O conceito de família no século XXI
Enviada em 08/12/2020
No romance “Triste Fim de Policarpo Quaresma”, de Lima Barreto, o quixotesco personagem, que dá título ao livro, cria algumas fantasias em relação à pátria, o que o conduz ao seu declínio após ser traído por seus ideais. Fora das páginas literárias, o preconceito enfrentado pelas famílias brasileiras, provavelmente, contribuiria para potencializar as decepções de Quaresma, seja pela discriminação social, seja pela negligência do Poder Público. Assim, faz-se necessário analisar os impactos de tal temática no país.
E importante ressaltar, em um primeiro plano, o estereótipo criado da ideia de família entre as causas da problemática. Embora a Constituição Federal, promulgada no Governo José Sarney, em 1988, tenha inovado na ampliação dos direitos civis, como da igualdade e da cidadania, os resultados ainda não são satisfatórios. Desse modo, evidencia-se que o preconceito da população acerca de um laço familiar composto por duas pessoas do mesmo sexo, tem como fator principal a idealização criada ao longo da história de tutores que possuem laços afetivos diferentes. Nesse viés, tal realidade contribui substancialmente para o aumento do impasse supramencionado no meio coletivo.

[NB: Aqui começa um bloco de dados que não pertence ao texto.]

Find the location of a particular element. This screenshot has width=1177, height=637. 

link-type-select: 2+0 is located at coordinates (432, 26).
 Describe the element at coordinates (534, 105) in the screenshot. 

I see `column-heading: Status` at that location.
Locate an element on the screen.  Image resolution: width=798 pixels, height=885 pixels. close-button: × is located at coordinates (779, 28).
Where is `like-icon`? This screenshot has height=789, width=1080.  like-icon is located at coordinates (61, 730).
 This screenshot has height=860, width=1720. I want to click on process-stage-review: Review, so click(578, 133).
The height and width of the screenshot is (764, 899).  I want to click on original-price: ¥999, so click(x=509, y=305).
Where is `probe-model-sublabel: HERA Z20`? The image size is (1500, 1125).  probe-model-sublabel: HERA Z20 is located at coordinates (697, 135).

Paralelo a isso, vale também salientar a ineficiência do Estado como impulsionador do preconceito sofrido pelas famílias do Brasil. Segundo o filósofo grego Aristóteles, a política deve ser utilizada de modo que, por meio dela, a justiça e o equilíbrio sejam alcançados na sociedade. Contudo, na contemporaneidade, esse panorama é utópico, uma vez que a discriminação sofrida por tutores homossexuais no país vem crescendo de maneira significativa, de acordo com o jornal “o Globo”. Nesse sentido, o desamparo estatal em promover políticas públicas preservacionistas para atenuar o desrespeito para com a população, acarreta a exclusão social dessa classe no estado brasileiro.
Torna-se evidente, portanto, a necessidade de medidas exequíveis para minimizar o preconceito sofrido pelas famílias no Brasil. Logo, é preciso que o Governo Federal, em parceria com o Ministério da Educação - entidade responsável pelo desenvolvimento educacional no país - disseminar campanhas socioeducativas, por meio de palestras na escolas, elucidando a importância do respeito com o próximo no meio coletivo, a fim de diminuir a discriminação gerada acerca de um laço familiar composto por duas pessoas do mesmo sexo, contribuindo, assim, para o modelo social idealizado por Quaresma.